(Collected data entries)

»»

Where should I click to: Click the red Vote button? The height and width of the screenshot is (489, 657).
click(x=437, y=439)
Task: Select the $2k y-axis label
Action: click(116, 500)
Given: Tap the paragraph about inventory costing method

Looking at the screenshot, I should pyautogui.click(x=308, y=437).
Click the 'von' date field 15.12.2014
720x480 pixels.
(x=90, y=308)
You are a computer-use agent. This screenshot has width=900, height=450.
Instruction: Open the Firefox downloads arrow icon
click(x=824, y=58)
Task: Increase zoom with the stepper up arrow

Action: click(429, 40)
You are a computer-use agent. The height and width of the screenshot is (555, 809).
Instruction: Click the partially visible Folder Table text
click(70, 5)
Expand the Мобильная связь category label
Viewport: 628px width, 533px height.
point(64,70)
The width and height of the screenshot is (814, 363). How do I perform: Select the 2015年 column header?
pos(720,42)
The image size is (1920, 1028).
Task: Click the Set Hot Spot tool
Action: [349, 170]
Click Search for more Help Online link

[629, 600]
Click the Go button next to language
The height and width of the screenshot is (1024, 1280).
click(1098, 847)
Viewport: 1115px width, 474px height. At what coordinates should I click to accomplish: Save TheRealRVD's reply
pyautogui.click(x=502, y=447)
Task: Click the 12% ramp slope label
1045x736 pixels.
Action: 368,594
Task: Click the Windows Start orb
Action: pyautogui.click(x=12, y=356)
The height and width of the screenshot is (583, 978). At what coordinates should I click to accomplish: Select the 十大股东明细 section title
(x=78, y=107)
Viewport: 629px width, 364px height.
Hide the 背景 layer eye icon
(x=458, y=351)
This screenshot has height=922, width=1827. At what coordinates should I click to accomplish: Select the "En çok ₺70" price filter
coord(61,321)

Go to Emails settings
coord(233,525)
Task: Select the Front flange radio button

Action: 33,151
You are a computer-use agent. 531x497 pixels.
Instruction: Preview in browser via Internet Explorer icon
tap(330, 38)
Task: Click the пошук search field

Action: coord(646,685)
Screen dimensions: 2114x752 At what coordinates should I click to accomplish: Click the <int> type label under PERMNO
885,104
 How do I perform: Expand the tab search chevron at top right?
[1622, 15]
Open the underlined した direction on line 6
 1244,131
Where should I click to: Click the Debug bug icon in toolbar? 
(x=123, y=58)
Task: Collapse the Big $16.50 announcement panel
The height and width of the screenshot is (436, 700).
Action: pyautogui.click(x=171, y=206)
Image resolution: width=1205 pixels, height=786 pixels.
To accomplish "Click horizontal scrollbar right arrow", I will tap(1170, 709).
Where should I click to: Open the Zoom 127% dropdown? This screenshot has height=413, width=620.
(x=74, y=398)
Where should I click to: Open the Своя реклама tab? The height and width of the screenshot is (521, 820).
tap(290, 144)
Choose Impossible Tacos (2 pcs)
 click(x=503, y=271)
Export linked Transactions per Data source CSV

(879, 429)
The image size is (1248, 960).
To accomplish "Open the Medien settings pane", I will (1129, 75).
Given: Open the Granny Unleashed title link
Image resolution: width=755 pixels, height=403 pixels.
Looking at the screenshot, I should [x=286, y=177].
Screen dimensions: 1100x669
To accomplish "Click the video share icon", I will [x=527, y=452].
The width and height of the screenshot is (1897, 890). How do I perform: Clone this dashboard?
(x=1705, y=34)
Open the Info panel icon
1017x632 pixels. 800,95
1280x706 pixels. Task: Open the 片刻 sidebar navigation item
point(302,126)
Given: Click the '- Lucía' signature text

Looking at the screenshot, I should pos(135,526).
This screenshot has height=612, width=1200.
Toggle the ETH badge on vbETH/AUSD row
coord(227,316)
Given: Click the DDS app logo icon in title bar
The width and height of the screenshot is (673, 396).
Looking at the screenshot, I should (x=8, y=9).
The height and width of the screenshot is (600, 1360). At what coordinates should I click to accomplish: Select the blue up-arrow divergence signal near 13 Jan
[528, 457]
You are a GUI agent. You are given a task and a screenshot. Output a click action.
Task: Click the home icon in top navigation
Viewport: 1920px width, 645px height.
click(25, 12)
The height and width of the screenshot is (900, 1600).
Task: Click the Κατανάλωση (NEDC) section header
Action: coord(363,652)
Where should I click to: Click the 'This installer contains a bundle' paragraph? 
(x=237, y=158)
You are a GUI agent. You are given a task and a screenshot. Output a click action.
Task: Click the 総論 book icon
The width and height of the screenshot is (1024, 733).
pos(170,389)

««

▸ **Problem details**:
Please show, exactly as written, every line above that contains the word "agent".

▸ **Reply**:
You are a computer-use agent. This screenshot has width=900, height=450.
You are a computer-use agent. The height and width of the screenshot is (555, 809).
You are a computer-use agent. 531x497 pixels.
You are a GUI agent. You are given a task and a screenshot. Output a click action.
You are a GUI agent. You are given a task and a screenshot. Output a click action.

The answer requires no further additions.